-- Aim a --
In the entries below, begin at the line that has "Task: Select the" and stop after the line that has "Action: coord(226,110)". Write those lines out again with their requests, multiply each coordinate in the answers by 2.4, round to whole numbers with halves going up, and leave out the pictures.

---------- Text extract

The second approach shot assuring obstacle (1400) may include water, vegetation, and/or bunkers and be located such that at least thirty-three percent of the dextral DGC approach distance (360D) is a forced carry requirement. As seen in FIG. 2, the second approach shot assuring obstacle (1400) has a second approach obstacle width (1410) measured perpendicular to the PGC-DGC centroid connector (1000), and a second approach obstacle length (1420) measured parallel to the PGC-DGC centroid connector (1000). In one embodiment the maximum second approach obstacle width (1410) is at least fifty percent of the CGC projection point separation distance (150), thereby further assuring that a golfer on the fourth teeing area (900) will be intimidated by the second approach shot assuring obstacle (1400) because the area available to hit around it from the tee is small. In another embodiment the maximum second approach obstacle length (1420) is at least at great as the maximum second approach obstacle width (1410), while in an even further embodiment the maximum second approach obstacle length (1420) is ten to thirty-three percent of the length of the PGC-DGC centroid connector (1000). Still further, another embodiment has the location of the second approach shot assuring obstacle (1400) such that at least a portion of the second approach shot assuring obstacle (1400) is adjacent to the central green complex (100) and extends into the range defined by the CGC projection point separation distance (150). In one embodiment at least ten percent of the maximum second approach obstacle length (1420) extends into the CGC projection point separation distance (150). In another embodiment less than fifty percent of the maximum second approach obstacle length (1420) extends into the CGC projection point separation distance (150).

As will be discussed in more detail later with respect to the method of play, as the first teeing area (600) and the fourth teeing area (900) were just described with respect to their role in playing the par-5 fourth and sixth holes of FIG. 5 to the distal green complex (300), another method of play utilizes the second teeing area (700) and the fifth teeing area (990) to play the par-5 thirteenth and fifteenth holes, seen in FIG. 8, to the proximal green complex (200). As such, the first approach shot assuring obstacle (1300) comes into play by controlling the length of the par-5 tee shot from the fifth teeing area (990), and the second approach shot assuring obstacle (1400) comes into play be controlling the length of the par-5 tee shot from the second teeing area (200), when playing par-5 holes into the proximal green complex (200), as seen in FIG. 10. Thus, just as described above with respect to the first and fourth teeing areas (600, 900), the second teeing area (700) and the fifth teeing area (990) may also incorporate first and second cross-connector tee obstacle (1100, 1200), and all the prior disclosure equally applies here but will not be repeated for the sake of brevity.

--------------------
---------- Exercise materials

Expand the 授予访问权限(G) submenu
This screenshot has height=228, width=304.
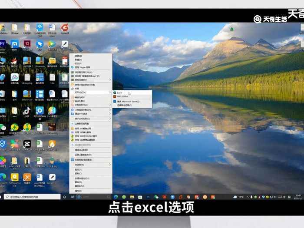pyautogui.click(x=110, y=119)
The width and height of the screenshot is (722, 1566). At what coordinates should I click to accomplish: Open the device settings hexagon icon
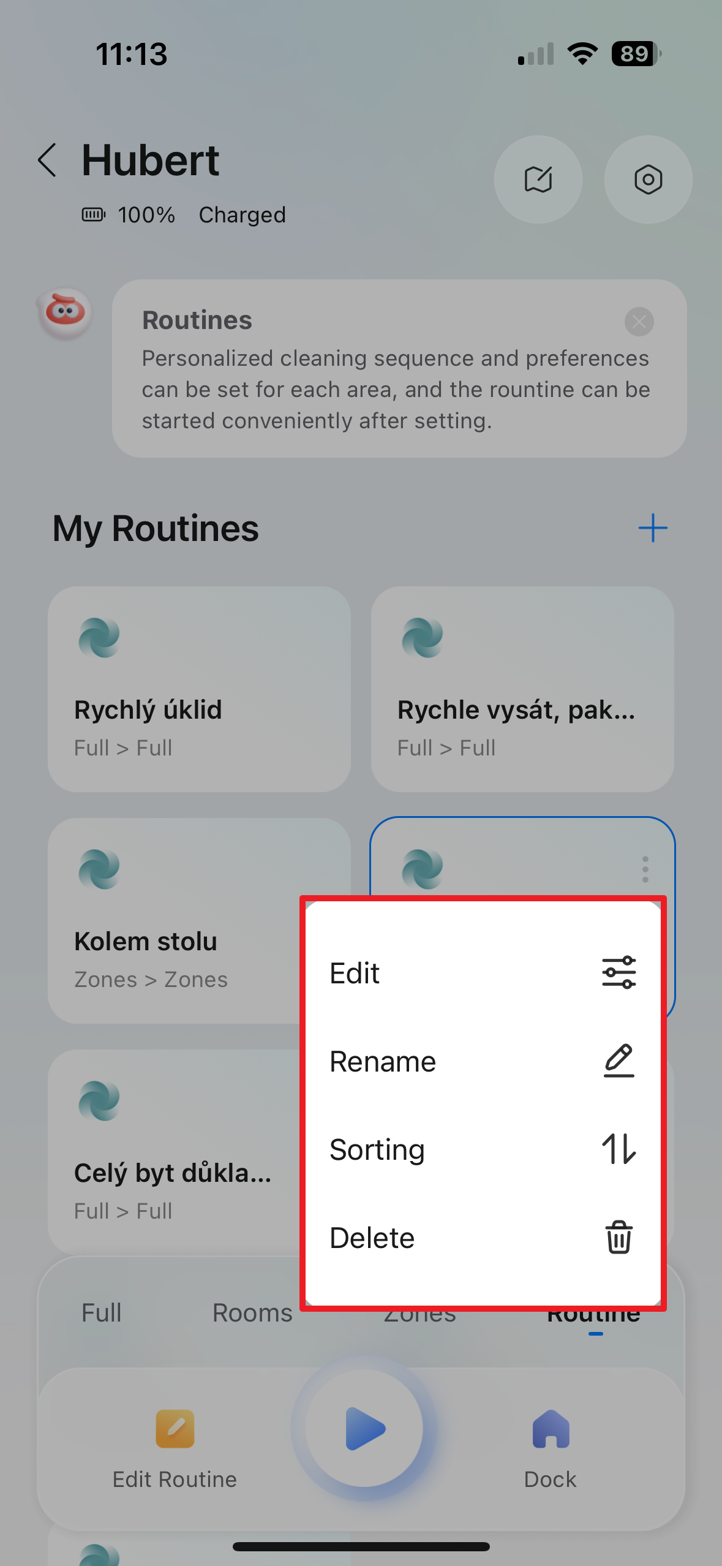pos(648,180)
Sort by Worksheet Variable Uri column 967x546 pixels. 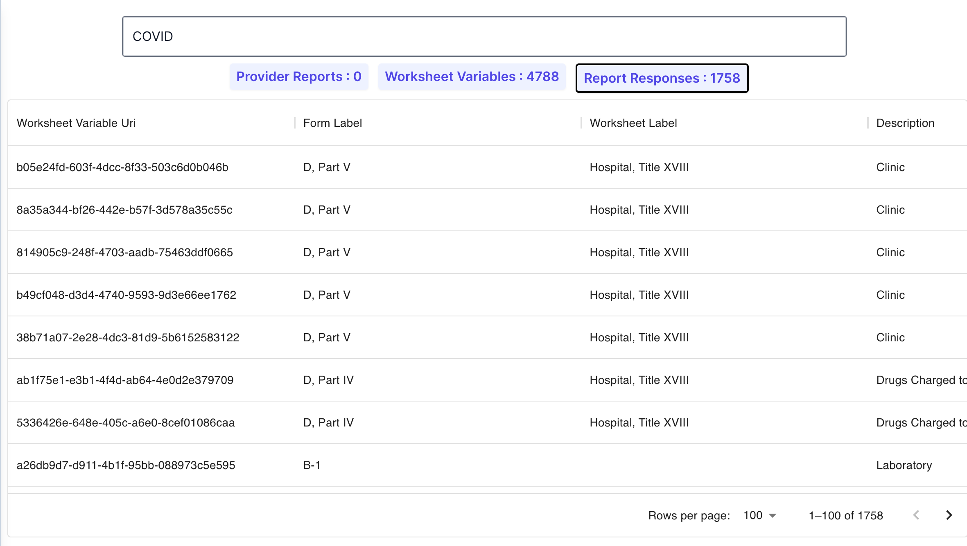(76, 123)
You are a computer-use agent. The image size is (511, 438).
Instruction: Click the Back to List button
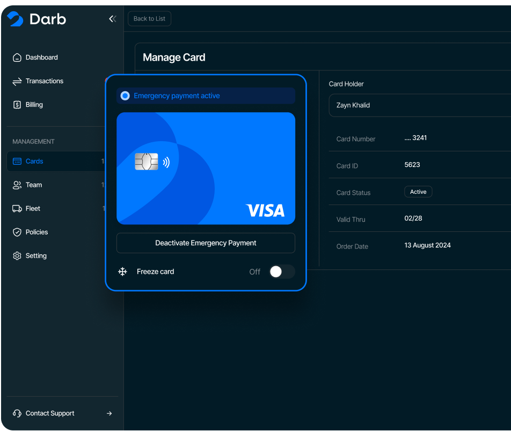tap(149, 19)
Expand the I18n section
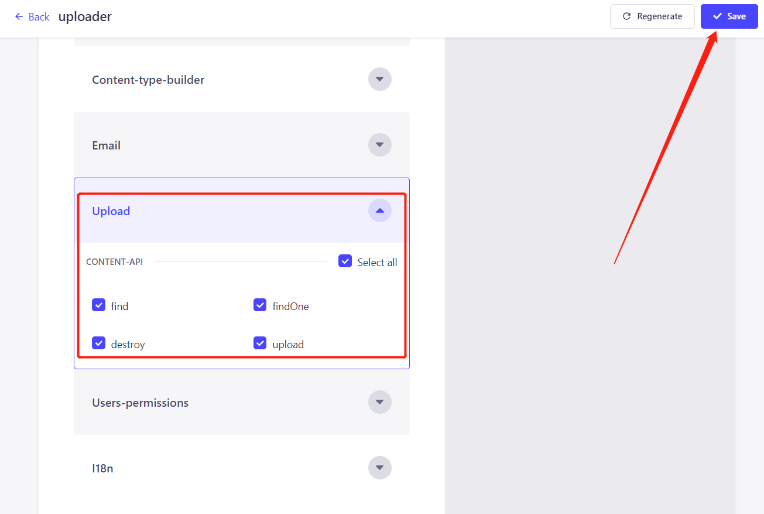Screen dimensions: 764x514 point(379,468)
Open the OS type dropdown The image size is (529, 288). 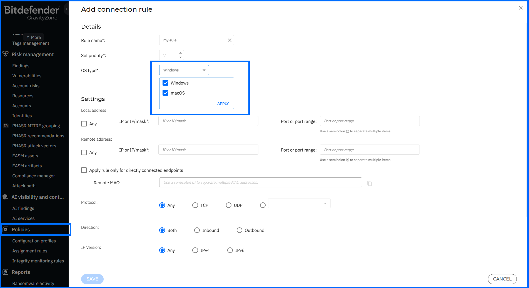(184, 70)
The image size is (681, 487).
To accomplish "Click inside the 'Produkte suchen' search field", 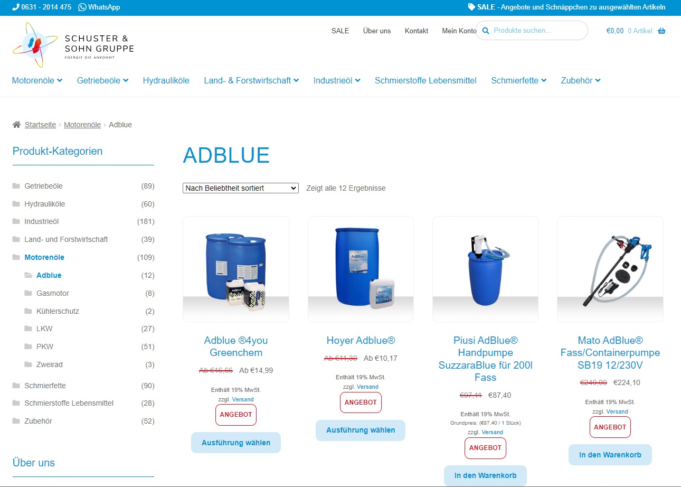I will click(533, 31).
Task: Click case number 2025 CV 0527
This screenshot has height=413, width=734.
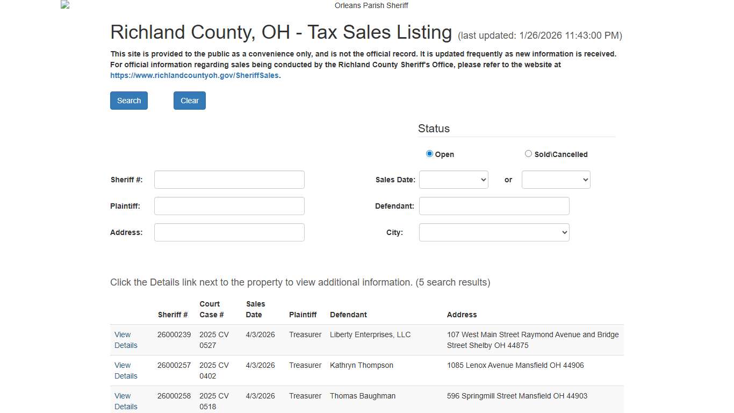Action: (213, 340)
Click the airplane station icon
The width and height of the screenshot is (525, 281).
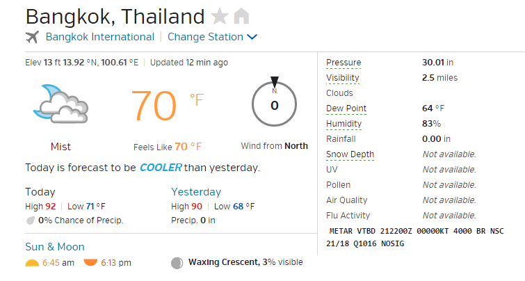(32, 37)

--------------------
---------- Exercise materials

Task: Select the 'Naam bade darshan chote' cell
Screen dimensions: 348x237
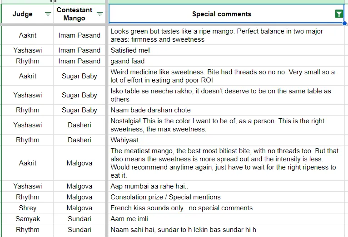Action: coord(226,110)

--------------------
---------- Exercise materials

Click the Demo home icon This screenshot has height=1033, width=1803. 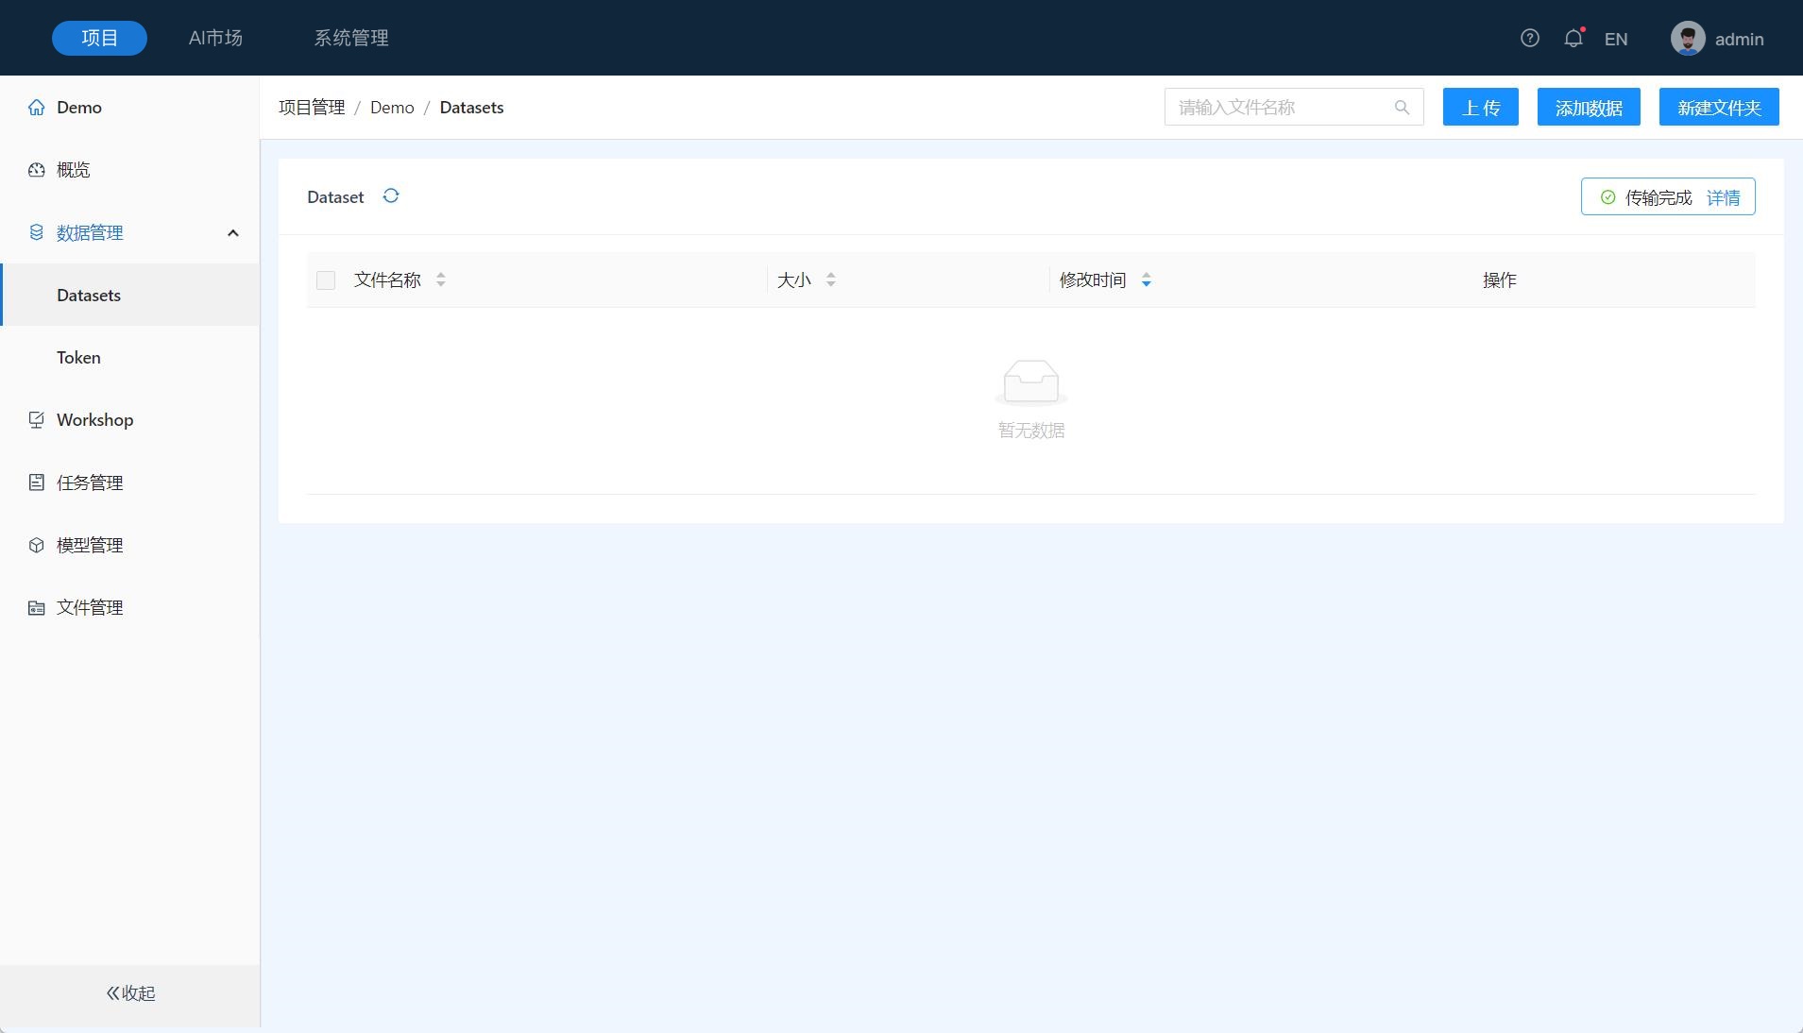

--------------------

-- Aim b --
In the golf course text, at least what share of the dextral DGC approach distance (360D) is a forced carry requirement?

-- Answer a --
Task: Select the 'Naam bade darshan chote' cell
Screen dimensions: 348x237
Action: coord(542,264)

-- Answer b --
At least thirty-three percent.